Other interesting findings of the study were: sampling location had an effect, where gay men had a lower ratio in Europe and a higher one in North America when compared to Heterosexual controls in both hands, but this effect was only observed in women in the left hand; and higher proportions of white homosexual subjects tended to have more masculine second to fourth finger length ratios.

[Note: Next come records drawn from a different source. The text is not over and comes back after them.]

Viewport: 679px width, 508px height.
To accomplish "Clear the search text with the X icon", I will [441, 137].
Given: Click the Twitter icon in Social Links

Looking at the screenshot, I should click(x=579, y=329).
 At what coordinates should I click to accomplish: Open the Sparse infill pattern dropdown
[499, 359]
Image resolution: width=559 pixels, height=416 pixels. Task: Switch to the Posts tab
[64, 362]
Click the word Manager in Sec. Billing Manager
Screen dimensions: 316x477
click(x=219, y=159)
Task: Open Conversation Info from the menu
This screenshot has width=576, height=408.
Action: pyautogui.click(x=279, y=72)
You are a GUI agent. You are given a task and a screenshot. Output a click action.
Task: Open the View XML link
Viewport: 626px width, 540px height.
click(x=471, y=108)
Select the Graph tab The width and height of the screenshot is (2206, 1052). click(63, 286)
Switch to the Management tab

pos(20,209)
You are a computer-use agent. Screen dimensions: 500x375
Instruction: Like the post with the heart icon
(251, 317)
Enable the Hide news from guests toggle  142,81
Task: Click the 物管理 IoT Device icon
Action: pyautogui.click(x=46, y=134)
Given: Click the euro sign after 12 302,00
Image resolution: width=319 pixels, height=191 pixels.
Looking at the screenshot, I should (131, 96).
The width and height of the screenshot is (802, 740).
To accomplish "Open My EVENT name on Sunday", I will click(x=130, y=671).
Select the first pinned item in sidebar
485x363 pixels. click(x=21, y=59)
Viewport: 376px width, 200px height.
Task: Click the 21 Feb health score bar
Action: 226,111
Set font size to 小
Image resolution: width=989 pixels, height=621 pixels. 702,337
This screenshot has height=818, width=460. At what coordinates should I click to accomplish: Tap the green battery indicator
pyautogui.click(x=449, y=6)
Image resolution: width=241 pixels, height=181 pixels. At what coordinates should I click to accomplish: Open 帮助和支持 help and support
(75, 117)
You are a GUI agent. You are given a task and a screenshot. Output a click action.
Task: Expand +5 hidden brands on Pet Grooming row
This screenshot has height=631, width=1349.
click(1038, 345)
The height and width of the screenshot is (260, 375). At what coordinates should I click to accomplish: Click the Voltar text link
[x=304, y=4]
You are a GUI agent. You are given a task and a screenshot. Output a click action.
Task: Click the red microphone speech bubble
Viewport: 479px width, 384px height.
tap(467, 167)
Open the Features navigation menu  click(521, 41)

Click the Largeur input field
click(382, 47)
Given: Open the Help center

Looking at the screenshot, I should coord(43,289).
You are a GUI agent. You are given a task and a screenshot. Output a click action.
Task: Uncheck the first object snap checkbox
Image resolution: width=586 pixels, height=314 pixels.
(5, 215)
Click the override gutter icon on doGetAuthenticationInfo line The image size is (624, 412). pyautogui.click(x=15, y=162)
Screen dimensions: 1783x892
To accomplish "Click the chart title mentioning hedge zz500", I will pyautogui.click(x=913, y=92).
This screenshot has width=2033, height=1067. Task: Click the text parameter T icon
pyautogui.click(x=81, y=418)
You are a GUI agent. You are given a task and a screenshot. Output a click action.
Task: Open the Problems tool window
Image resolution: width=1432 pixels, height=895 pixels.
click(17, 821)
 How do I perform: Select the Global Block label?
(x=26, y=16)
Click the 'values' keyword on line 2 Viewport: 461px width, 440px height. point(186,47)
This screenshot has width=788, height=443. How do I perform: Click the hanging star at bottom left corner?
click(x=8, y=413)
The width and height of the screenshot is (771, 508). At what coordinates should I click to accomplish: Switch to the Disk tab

If only one thing is to be contemplated and taken from this study, it should not be the results, but rather the means by which these results where obtained. Which is to say, quite blatantly, one should understand the nature of the mathematical processes that are utilized in compiling and analyzing such data. In this case we are reminded that, one, correlation is not causation: though two phenomena may be behave identically, so as to give the impression that one is causing the other, this is not necessarily the case; and two, in many instances when a correlation is observed there is often a third factor that is responsible for the observed other two, e.g., prenatal androgen having an effect on both 2D:4D and sexual orientation; and¬† lastly, while meta-analysis studies can be powerful, if the protocol by which a study is either included or omitted is compromised, so that a few studies that shouldn’t have been included are included or vice versa, the results may become eschewed. This is especially worrisome since the lead authors are relying on both their protocol and the research skills of many other researchers to obtain valid data.

Or more simply: finger length ratios don’t “cause” shifts in sexual orientation, but still, please be careful when handling your skill-saw.